* _Source data_
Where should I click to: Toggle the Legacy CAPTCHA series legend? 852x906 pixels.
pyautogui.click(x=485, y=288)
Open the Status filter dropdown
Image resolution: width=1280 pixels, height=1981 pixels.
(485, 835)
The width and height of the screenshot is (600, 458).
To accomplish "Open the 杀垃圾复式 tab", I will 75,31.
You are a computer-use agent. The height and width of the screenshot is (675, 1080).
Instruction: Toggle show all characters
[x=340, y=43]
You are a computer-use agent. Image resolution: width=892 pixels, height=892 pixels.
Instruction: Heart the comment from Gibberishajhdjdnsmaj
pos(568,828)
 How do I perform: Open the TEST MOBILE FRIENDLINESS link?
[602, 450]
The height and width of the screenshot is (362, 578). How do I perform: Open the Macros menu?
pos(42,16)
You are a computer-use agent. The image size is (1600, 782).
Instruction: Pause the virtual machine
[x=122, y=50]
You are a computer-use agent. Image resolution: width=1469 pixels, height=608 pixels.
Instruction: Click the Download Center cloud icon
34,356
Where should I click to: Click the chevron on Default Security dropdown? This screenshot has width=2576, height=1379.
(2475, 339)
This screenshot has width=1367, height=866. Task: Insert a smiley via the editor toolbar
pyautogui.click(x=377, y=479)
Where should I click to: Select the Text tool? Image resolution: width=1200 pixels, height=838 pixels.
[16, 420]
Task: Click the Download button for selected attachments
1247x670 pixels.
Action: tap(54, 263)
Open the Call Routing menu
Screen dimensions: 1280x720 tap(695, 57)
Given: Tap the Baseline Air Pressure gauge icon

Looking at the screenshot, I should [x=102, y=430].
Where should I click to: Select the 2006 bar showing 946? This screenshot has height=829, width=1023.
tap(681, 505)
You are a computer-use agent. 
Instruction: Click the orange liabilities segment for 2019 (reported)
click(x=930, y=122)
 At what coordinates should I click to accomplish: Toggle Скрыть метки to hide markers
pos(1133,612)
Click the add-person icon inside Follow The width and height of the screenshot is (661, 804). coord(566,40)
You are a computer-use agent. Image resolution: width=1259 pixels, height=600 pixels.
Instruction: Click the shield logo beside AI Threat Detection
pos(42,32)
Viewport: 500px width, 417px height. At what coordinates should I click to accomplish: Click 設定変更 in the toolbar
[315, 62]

* _Task statement_
Copy out the records shown above, every one, exactly.

* _Expected answer_
Where should I click to: Toggle the Legacy CAPTCHA series legend? 852x906 pixels.
pyautogui.click(x=485, y=288)
Open the Status filter dropdown
Image resolution: width=1280 pixels, height=1981 pixels.
(485, 835)
The width and height of the screenshot is (600, 458).
To accomplish "Open the 杀垃圾复式 tab", I will 75,31.
You are a computer-use agent. The height and width of the screenshot is (675, 1080).
Instruction: Toggle show all characters
[x=340, y=43]
You are a computer-use agent. Image resolution: width=892 pixels, height=892 pixels.
Instruction: Heart the comment from Gibberishajhdjdnsmaj
pos(568,828)
 How do I perform: Open the TEST MOBILE FRIENDLINESS link?
[602, 450]
The height and width of the screenshot is (362, 578). How do I perform: Open the Macros menu?
pos(42,16)
You are a computer-use agent. The image size is (1600, 782).
Instruction: Pause the virtual machine
[x=122, y=50]
You are a computer-use agent. Image resolution: width=1469 pixels, height=608 pixels.
Instruction: Click the Download Center cloud icon
34,356
Where should I click to: Click the chevron on Default Security dropdown? This screenshot has width=2576, height=1379.
(2475, 339)
This screenshot has width=1367, height=866. Task: Insert a smiley via the editor toolbar
pyautogui.click(x=377, y=479)
Where should I click to: Select the Text tool? Image resolution: width=1200 pixels, height=838 pixels.
[16, 420]
Task: Click the Download button for selected attachments
1247x670 pixels.
Action: tap(54, 263)
Open the Call Routing menu
Screen dimensions: 1280x720 tap(695, 57)
Given: Tap the Baseline Air Pressure gauge icon

Looking at the screenshot, I should [x=102, y=430].
Where should I click to: Select the 2006 bar showing 946? This screenshot has height=829, width=1023.
tap(681, 505)
You are a computer-use agent. 
Instruction: Click the orange liabilities segment for 2019 (reported)
click(x=930, y=122)
 At what coordinates should I click to accomplish: Toggle Скрыть метки to hide markers
pos(1133,612)
Click the add-person icon inside Follow The width and height of the screenshot is (661, 804). coord(566,40)
You are a computer-use agent. Image resolution: width=1259 pixels, height=600 pixels.
Instruction: Click the shield logo beside AI Threat Detection
pos(42,32)
Viewport: 500px width, 417px height. At what coordinates should I click to accomplish: Click 設定変更 in the toolbar
[315, 62]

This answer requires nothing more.